*TASK INSTRUCTIONS*:
Pick out every line in the records below that contains the string "will", and copy each one in full.

— START OF DATASET ROWS —

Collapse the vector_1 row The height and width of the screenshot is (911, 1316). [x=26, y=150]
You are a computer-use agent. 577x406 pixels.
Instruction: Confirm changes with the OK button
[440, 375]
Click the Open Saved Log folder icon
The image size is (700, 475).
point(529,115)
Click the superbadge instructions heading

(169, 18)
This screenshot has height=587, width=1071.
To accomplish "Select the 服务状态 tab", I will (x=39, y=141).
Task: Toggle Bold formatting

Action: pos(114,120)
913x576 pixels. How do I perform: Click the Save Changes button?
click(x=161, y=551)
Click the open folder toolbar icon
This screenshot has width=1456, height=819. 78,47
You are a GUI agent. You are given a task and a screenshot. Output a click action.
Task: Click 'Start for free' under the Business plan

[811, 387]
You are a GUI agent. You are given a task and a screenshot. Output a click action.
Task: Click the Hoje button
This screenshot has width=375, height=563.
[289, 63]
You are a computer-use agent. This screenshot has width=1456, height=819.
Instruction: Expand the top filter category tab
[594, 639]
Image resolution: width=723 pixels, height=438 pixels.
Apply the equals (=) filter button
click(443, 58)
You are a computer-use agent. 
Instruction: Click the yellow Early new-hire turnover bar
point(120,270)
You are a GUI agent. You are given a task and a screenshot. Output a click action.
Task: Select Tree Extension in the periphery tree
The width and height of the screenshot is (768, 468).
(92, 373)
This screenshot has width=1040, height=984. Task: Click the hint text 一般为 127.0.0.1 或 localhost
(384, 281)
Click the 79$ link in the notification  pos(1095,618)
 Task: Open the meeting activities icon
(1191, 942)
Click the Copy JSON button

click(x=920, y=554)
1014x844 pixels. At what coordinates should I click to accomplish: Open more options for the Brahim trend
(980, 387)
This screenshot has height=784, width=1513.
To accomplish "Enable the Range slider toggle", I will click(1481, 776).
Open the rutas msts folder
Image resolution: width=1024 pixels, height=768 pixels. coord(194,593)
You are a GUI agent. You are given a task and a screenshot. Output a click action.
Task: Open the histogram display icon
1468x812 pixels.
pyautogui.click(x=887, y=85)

— END OF DATASET ROWS —

*RESPONSE BELOW*:
To accomplish "Select the 服务状态 tab", I will (x=39, y=141).
To accomplish "Enable the Range slider toggle", I will click(1481, 776).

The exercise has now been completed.